He stops and she moves away...

...changes hands...

...they hop...

...he draws her to his...

right side.

DT: Monique and Morley, welcome back. We are starting section 2 with a short one?

Monique: Short but it sets up many other things, so it deserves separate attention.

Morley: In polka, it's called the domino position, and the video shows us going from closed dance position -- the usual dance position -- to domino position, or side by side.

DT: Well, it looks like there's a hand change in there.

Morley: That's right. The leader stops and extends his arm so she knows to back away from him, and while she is backing away the leader changes to a handshake [right-to-right] grip.

DT: And then?

Morley: I guide her back towards my right side and pick up her other hand.

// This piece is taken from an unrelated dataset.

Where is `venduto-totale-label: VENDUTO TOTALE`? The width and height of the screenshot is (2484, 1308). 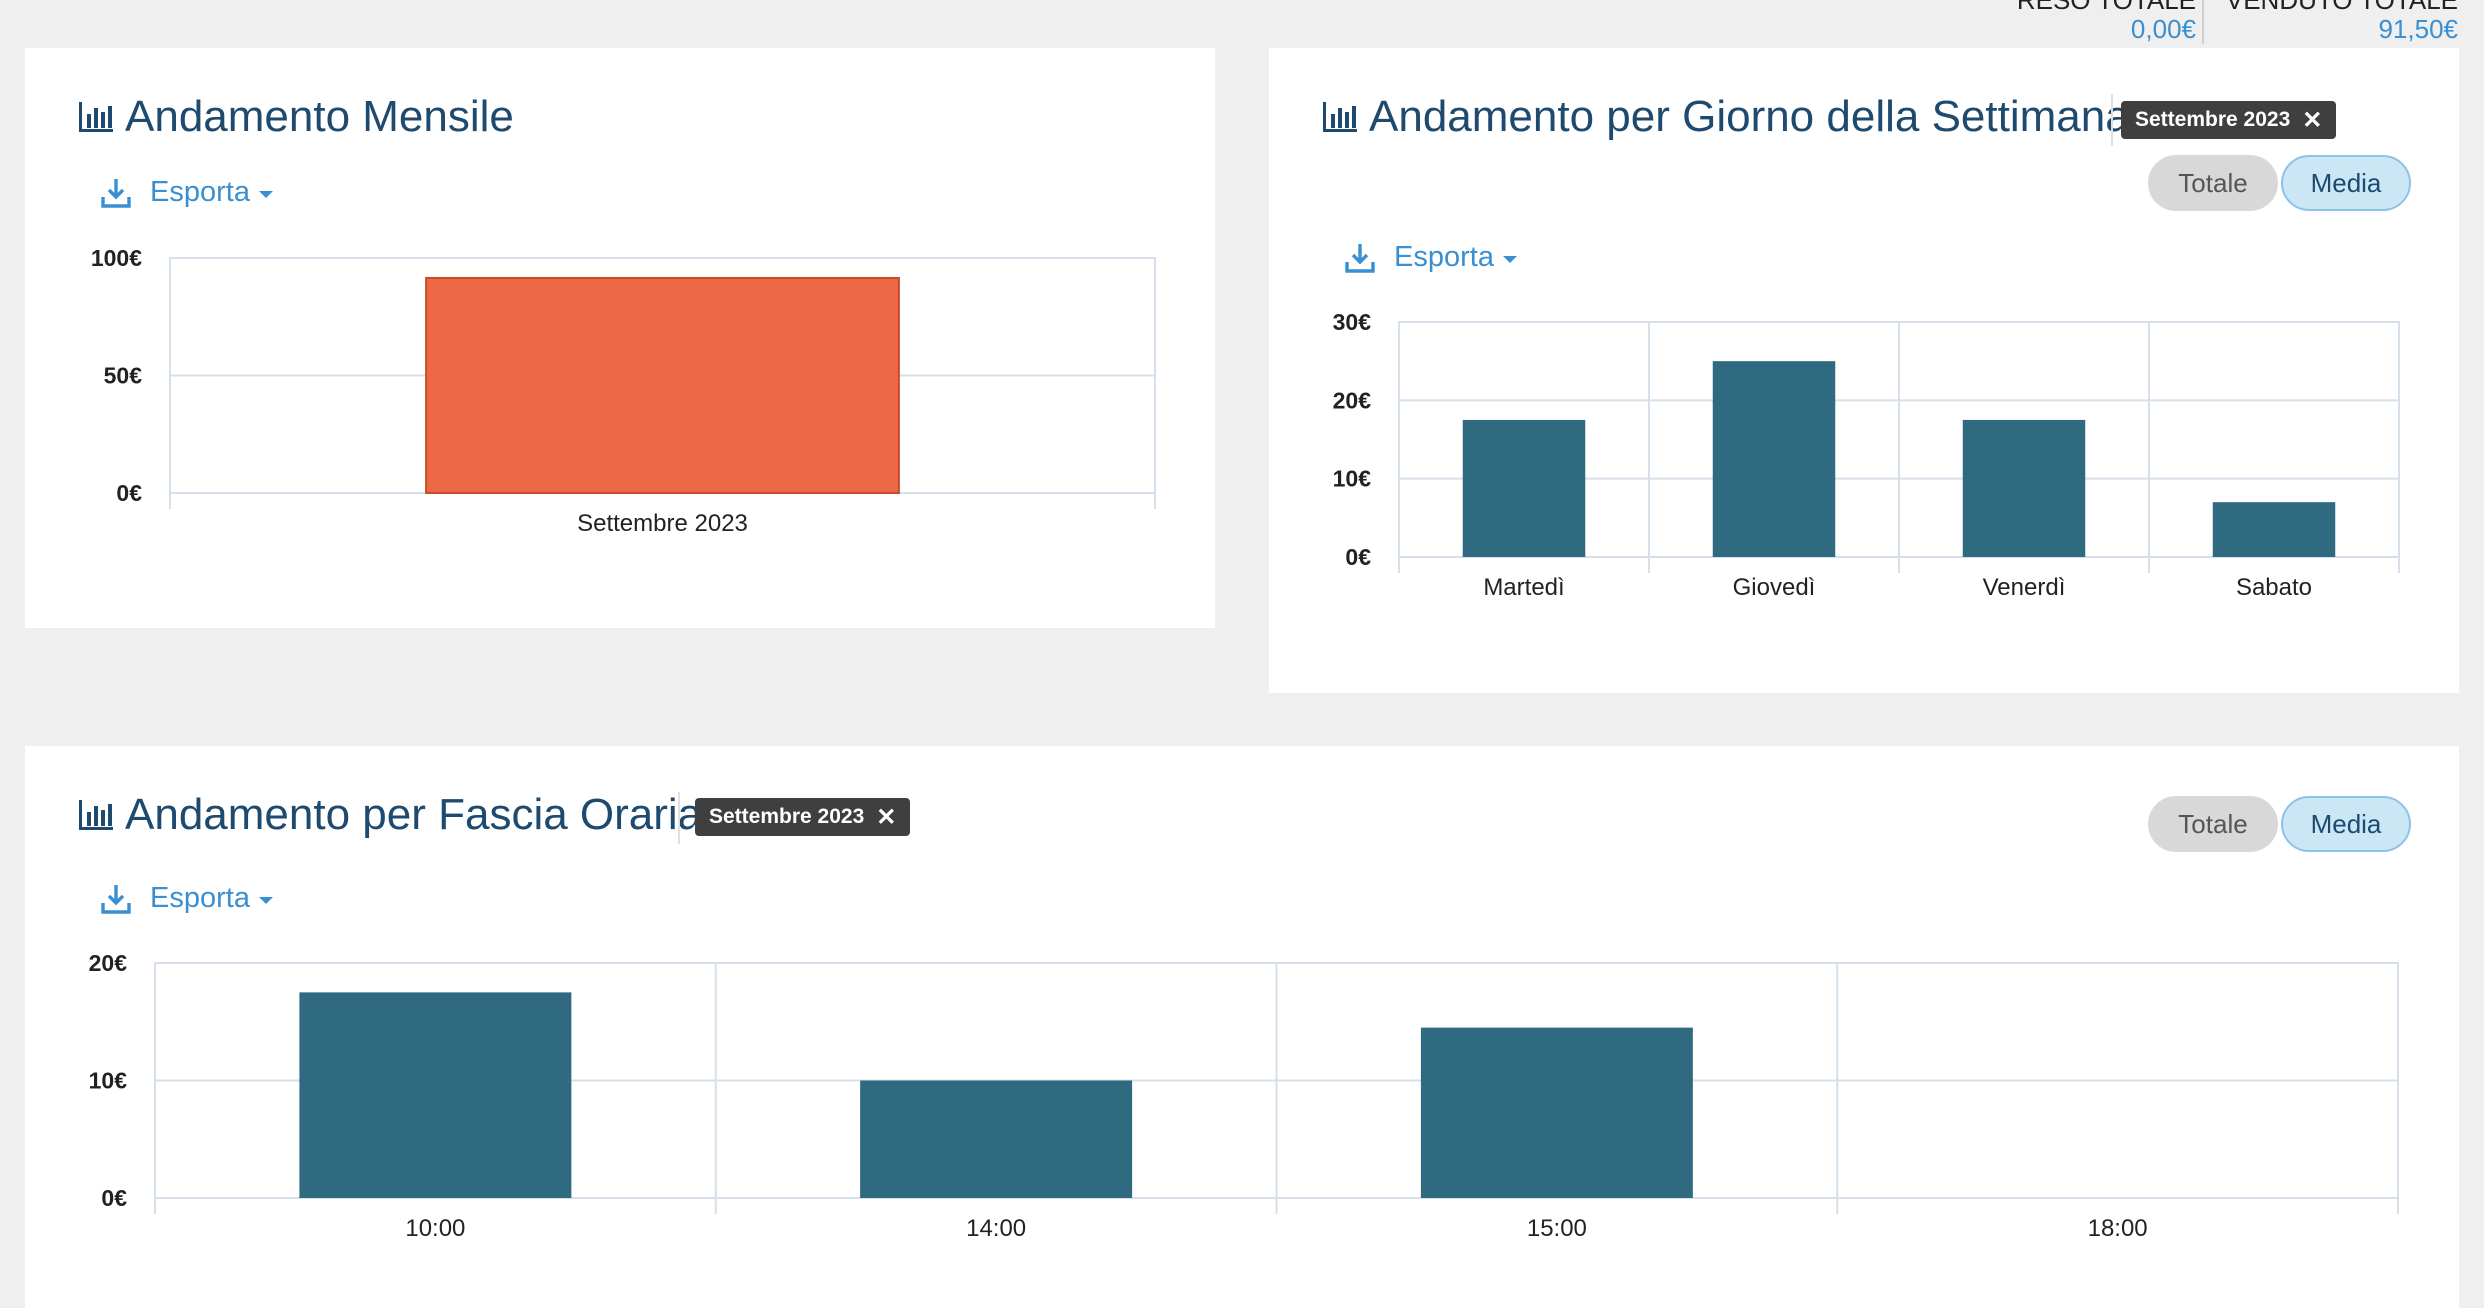
venduto-totale-label: VENDUTO TOTALE is located at coordinates (2342, 8). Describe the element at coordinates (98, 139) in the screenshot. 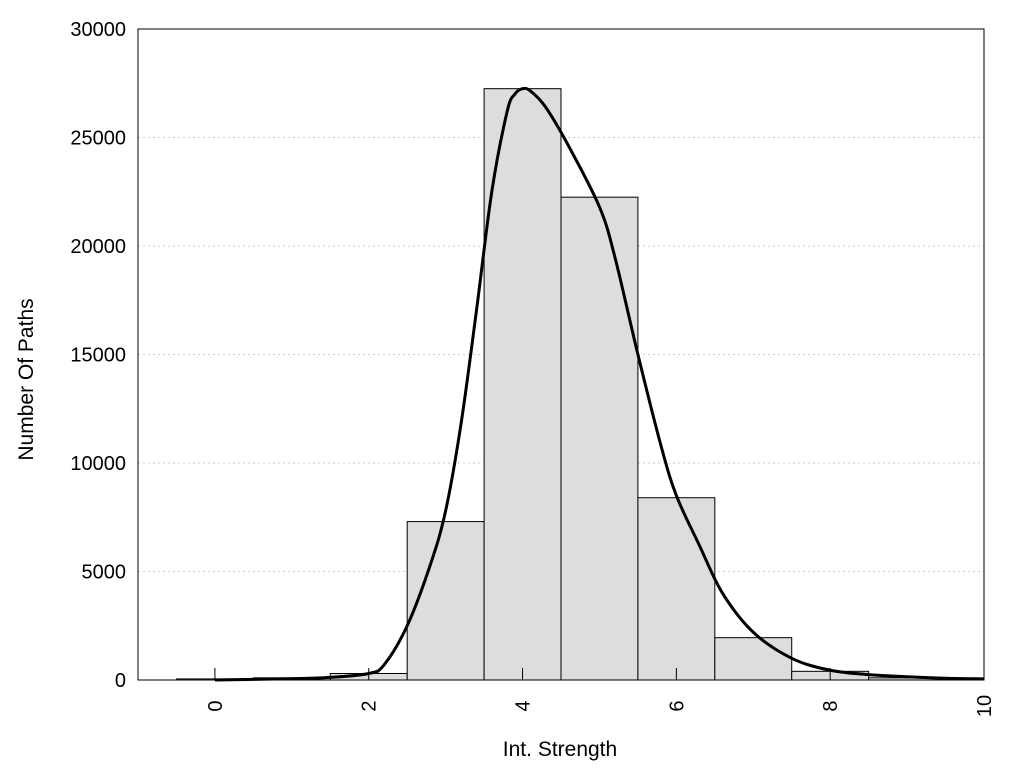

DT: Monique, even with your back turned, you seemed to know this is what was being led. How did you know the lead was to the domino position?

Monique: If he had his hand higher I would think it was an underarm turn. But he has my hand only slightly above shoulder level and I can feel his forearm on my back, so I know it's a lead to domino position. It's unmistakable.

DT: For those who are starting with polka 2 and have not seen polka 1, would you describe the footwork that you are doing.

Monique: It's 3 steps per four counts with the option to add a hop just before the next 1 count. So, in simple form, it's step-step-step-hold. And if you add the hop it's step-step-step-hop, but the hop is not exactly on the 4th count, it's like on count 4 1/2, just before 1. In this video, I am adding the hop.

DT: How would you define "hop"?

Monique: Stepping again with the foot you previously stepped with. So for example, left-right-left-hop -- the hop would be with the left, --left-right-left-left.

DT: Morley, when would you hop or not hop?

Morley: It depends on a few things -- is there enough room, is the music fast enough... DT: ...If the music is not fast enough? Morley: Then you couldn't hop. Also, can the follower handle the hop, her ability that is.

DT: Does it confuse the footwork if you leave out the hop, or if one leaves it out and the other doesn't?

Morley: No, because either way, the next step is with the same foot. If she goes left-right-left-hopleft, her next step is right. If she leaves out the hop and goes left-right-left-hold, her next step is still with her right.

DT: It may go without saying -- but only if you already know it -- that the stepping rhythm remains a constant underneath all the figures you do. Is that correct?

Morley: Yes. Either of us can go any which way and the foot timing will remain the same. Most dances have a rhythm for the feet -- cha cha has step-step-chachacha or swing has side-side-backstep, etc.. A notable exception is Argentine tango which has no defined rhythm pattern that I am aware of.